Wir bekommen viele Reaktionen auf unseren Versuch, die Nerdgemeinde abseits des Mainstreams anzusprechen. Eine der häufigsten Fragen ist: Welche Comics könnt ihr neben HYDRA COMICS und Co. empfehlen? Dabei gibt es zwei Arten von Fragesteller: Die Comic-Neulinge, denen man bedenkenlos die Klassiker empfehlen kann (Anregungen gibt es in diesem Podcast) und die Nerds, die sich über Gleichgesinnte freuen und auf der Suche nach neuen Geschichten sind. Vielleicht ist hier für beide Gruppen etwas dabei.

Platz 3: Der Verbannte

Es ist unglaublich, aber wahr: Wir empfehlen ein Comic des Avant-Verlags. Der Verlag ist sonst nur für obskure Klischee-Comics bekannt, aber mit dem Niederländer Erik Kriek ist ihnen ein absoluter Glücksgriff gelungen.

Der Hardcover-Comic spielt im 10. Jahrhundert auf Island und erzählt die Geschichte eines Wikingers, der nach Hause zurückkehrt. Der dreifarbige Stil von Kriek ist sofort fesselnd und passt zur einzigartigen isländischen Landschaft und zu ihren Bewohnern. Wer Interesse am Leben der Wikinger hat und es erträgt, dass die Nordischen Götter mal außen vor bleiben, der bekommt eine Geschichte über die Sehnsucht nach Heimat, Familienbande und Intrigen. Was will man mehr? Abgerundet wird der Band durch ein erklärendes Glossar zur damaligen Zeit.

Hier geht es zur Verlagsseite, die auch eine zwanzigseitige Leseprobe bietet. Hier kann man auch lesen, dass der Comic bereits im November 2019 erschien, aber irgendwie erst in diesem Jahr auf unserem Radar auftauchte.
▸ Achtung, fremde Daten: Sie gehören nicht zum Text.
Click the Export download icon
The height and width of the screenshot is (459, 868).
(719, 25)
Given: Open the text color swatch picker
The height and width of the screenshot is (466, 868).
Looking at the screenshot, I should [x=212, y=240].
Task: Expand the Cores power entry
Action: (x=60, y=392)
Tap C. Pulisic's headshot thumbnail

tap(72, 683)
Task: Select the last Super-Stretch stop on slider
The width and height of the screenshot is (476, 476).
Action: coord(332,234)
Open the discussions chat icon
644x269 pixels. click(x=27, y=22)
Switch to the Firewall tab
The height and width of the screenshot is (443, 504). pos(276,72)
Verbraucherwarnung: Nach diesem Comic muss man sich zwangsläufig mehr von Erik Kriek besorgen. Neben einer unglaublich guten Umsetzung von einigen Lovecraft-Geschichten gibt es von ihm die Comic-Umsetzung von fünf „Murder Ballads“ – schaurige alte Folksongs in Comicform. Klingt komisch, ist aber wunderbar gelungen – u.a. weil eine CD mit den Songs zu den Geschichten beiliegt.

Platz 2: Narben

Bereits auf den Redaktionsseiten von HYDRA COMICS #1 haben wir den noch Unwissenden ausführlich das Werk des Briten Warren Ellis empfohlen, also können wir uns hier weiteren Lobgesang sparen. Narben sticht aus seinem Gesamtwerk noch einmal heraus – deswegen darf es auch als Veröffentlichung aus dem Juni 2019 in diese ruhmreiche Auflistung.
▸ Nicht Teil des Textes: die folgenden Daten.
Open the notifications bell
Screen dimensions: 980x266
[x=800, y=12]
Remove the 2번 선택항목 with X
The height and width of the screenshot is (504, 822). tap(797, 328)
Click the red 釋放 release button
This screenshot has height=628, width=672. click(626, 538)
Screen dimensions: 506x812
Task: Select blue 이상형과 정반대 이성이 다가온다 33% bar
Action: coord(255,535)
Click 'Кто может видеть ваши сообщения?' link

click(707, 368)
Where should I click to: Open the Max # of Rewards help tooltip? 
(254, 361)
Am Ende dieses Comics fühlt man sich nicht gut unterhalten oder nachdenklich – man fühlt sich einfach nur von der eigenen Realität erdrückt.

Ellis präsentiert die Geschichte eines gebrochenen Cops, der auf einen Kindermörder angesetzt wird. Dabei lässt er alle Klischees aus und präsentiert in drastischen Bildern eine Realität, die einen verzweifeln lässt. Wir erleben einen Ermittler, der nicht nur seinen Job erledigen will und einfach einen weiteren Verbrecher fangen möchte. Wir sind dabei, wie ein Mann darüber entscheidet, ob ein Monster weiterleben darf.

Ergänzt wird die Geschichte von Ellis‘ Texten, die den Bezug zu unserer kaputten Realität herstellen und einen noch tiefer in die Geschichte ziehen. Am Ende hat man das Gefühl, dass all das jeden Tag vor unserer Haustür passiert und es keinen mehr interessiert. Warren Ellis in Bestform.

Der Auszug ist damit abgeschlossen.